Broadridge Corporate Issuer Solutions, Inc., the exchange agent for the merger, will be sending out a letter of transmittal and instructions to Alliance shareholders who hold certificates in the next several days providing specific actions shareholders of record will need to take to surrender their shares for payment. Alliance’s shareholders of record should wait until they receive the letter of transmittal before surrendering their share certificates. Shares of Alliance common stock represented by book-entry form will be automatically cancelled and converted into the right to receive the merger consideration without any further action of such shareholders.
In connection with the merger, WashingtonFirst raised approximately $27.1 million in new equity capital from individuals and institutional investors. Those investors agreed to purchase fixed dollar amounts of WashingtonFirst capital stock based on a pro forma preliminary tangible book value of $11.40 per share immediately prior to the consummation of the merger, as calculated in the investment agreements. The final number of shares to be issued to the investors is subject to post-closing adjustment of the tangible book value calculation.
About WashingtonFirst Bankshares:
WashingtonFirst Bankshares, Inc. is headquartered in Reston, Virginia and is the holding company for WashingtonFirst Bank, which commenced operations in 2004. WashingtonFirst Bank, which focuses on providing quality, tailored services to its customers, conducts a full service commercial banking operation through ten offices, with four located in Northern Virginia, three in Maryland and three in the District of Columbia. The merger with Alliance adds five new offices located in Northern Virginia. For more information about WFBI, please visit: www.wfbi.com.
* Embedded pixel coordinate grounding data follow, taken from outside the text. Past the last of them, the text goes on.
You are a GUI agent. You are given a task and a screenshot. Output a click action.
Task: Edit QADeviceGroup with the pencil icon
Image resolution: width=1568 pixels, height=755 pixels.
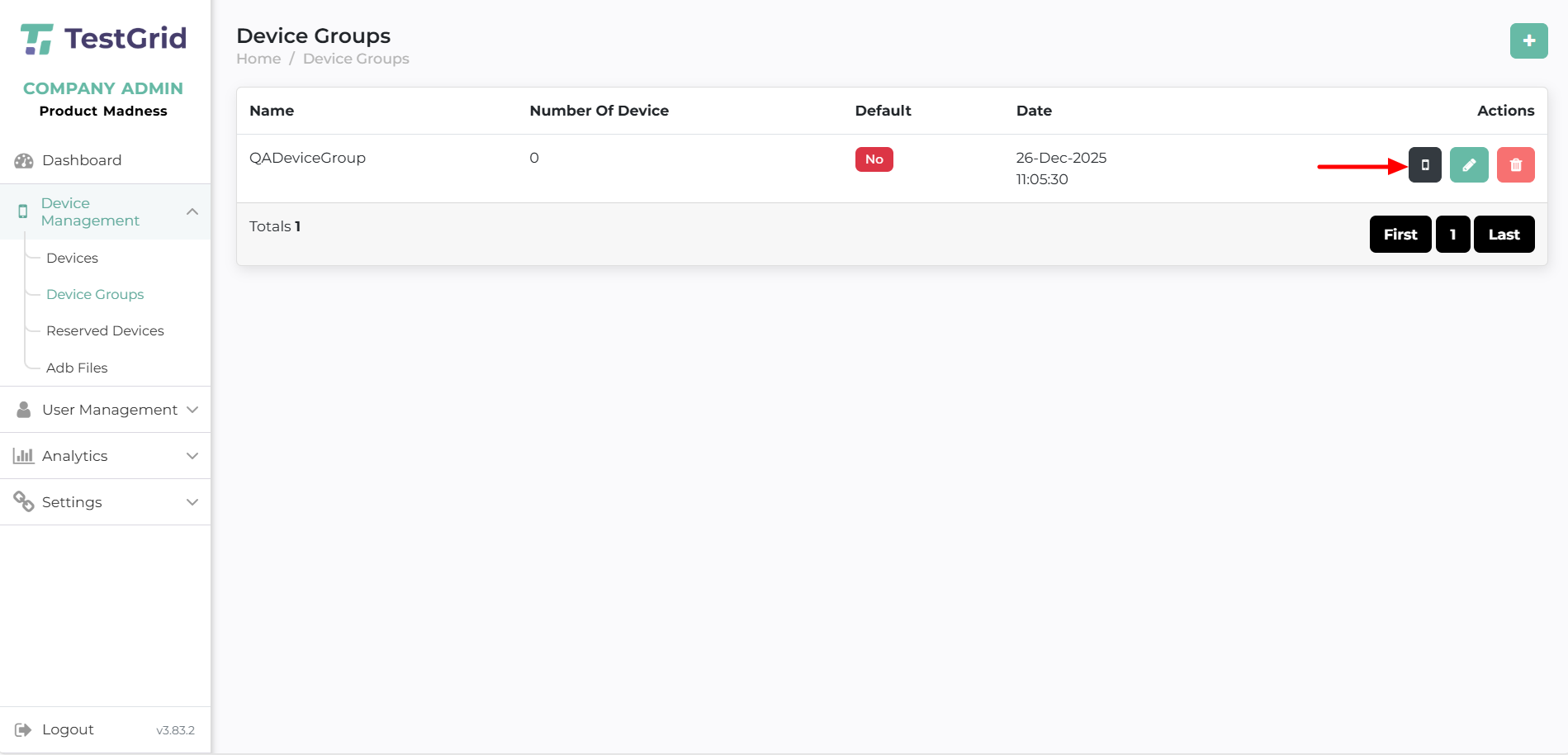click(x=1468, y=165)
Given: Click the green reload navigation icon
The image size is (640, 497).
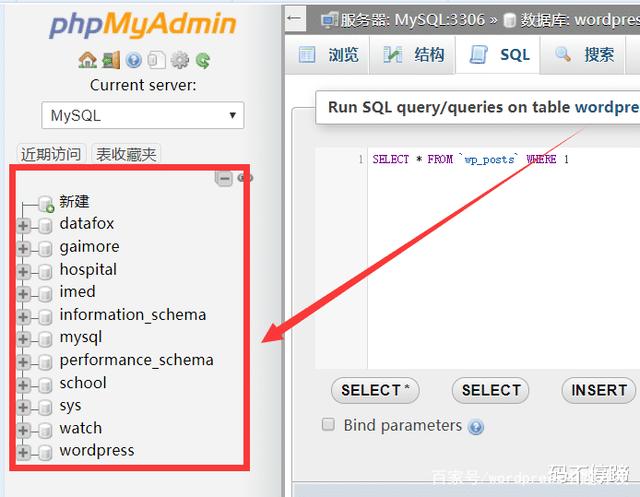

Cautionary Statements About Forward-Looking Information
This press release contains forward-looking statements within the meaning of the Private Securities Litigation Reform Act of 1995, including statements of the goals, intentions, and expectations of WashingtonFirst and Alliance as to future trends, plans, events, results of operations and general economic conditions. These forward-looking statements include, but are not limited to, statements about the process for receipt of the merger consideration. In some cases, forward-looking statements can be identified by use of words such as “may,” “will,” “anticipates,” “believes,” “expects,” “plans,” “estimates,” “potential,” “continue,” “should,” and similar words or phrases. Readers are cautioned against placing undue reliance on these statements. WashingtonFirst and Alliance assume no obligation to revise, update, or clarify forward-looking statements to reflect events or conditions after the date of this release.